Le décès du dirigeant n’a aucune incidence directe autre que d’ordre pratique sur la marche de la société. Sauf exception, elle continue d’exister et de poursuivre son activité. Cependant sont dissoutes de plein droit, à moins que les statuts n’en disposent autrement :
les sociétés en nom collectif lors du décès d’un associé,
les sociétés en commandite simple et par actions lors du décès d’un associé commandité.
Enfin, dans des petites sociétés, il peut être nécessaire de nommer un administrateur quand le décès fait tomber le nombre des administrateurs au-dessous du seuil minimal – c’est le cas des SA (il en va de même, a fortiori, quand le départ du dirigeant fait tomber le nombre de porteurs de parts ou d’actionnaires au-dessous du nombre minimal : à noter que ce fait ne dissout pas la société, mais permet à un tiers d’en demander la dissolution).
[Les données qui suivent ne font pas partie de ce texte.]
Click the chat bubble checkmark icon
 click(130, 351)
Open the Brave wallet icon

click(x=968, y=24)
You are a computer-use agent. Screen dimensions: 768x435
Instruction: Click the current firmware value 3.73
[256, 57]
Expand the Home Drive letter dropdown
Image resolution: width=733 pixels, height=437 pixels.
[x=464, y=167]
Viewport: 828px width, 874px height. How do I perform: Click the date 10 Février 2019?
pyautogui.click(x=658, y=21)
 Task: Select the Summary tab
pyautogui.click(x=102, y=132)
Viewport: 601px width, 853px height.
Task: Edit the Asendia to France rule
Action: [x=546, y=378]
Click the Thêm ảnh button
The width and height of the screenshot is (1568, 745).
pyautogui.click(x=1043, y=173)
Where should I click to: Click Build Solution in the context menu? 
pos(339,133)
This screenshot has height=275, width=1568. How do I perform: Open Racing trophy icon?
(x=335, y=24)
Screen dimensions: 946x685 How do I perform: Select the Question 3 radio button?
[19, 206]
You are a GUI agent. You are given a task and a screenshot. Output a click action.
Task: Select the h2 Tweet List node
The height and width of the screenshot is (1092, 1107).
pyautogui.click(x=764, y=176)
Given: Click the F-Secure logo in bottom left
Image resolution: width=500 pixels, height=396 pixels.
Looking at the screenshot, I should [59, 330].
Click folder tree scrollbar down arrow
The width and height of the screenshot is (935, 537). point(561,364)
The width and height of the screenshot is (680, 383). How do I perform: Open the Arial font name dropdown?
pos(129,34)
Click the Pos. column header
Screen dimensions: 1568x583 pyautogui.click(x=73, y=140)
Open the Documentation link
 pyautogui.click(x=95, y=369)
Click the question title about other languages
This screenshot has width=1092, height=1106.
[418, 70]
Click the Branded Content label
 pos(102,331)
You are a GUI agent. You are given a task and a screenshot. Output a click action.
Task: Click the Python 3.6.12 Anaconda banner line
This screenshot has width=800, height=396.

La transmission de la société est fiscalement simple : il n’y a pas lieu d’opérer une distinction entre les biens et dettes de l’entreprise. La transmission porte uniquement sur des actions ou parts. Il en va de même de la cession à titre onéreux.
Remarque
Sur la prise en compte, pour le calcul des droits de succession, de la dépréciation éventuelle résultant du décès et affectant la valeur des titres non cotés ou des actifs incorporels transmis par décès.
La société est aisément divisible, puisque son capital est lui-même divisé en parts ou actions. Il est donc possible :
de lotir également tous les héritiers en leur distribuant un nombre égal d’actions ou de parts,
de vendre simultanément à plusieurs acquéreurs.
Une telle distribution permet de respecter n’importe quelle prescription du droit successoral. Elle ne peut évidemment pas résoudre le problème de la transmission du pouvoir :
dès l’ouverture de la succession, les parts ou actions tombent dans l’indivision, et chacun peut évidemment s’en retirer,
cependant, dès lors que les héritiers ne sont plus en indivision, ces derniers sont associés de la nouvelle société et doivent en respecter les statuts, notamment en matière de clauses d’agrément.
Conséquence négative de la divisibilité du capital : un héritier peut recevoir un capital piégé.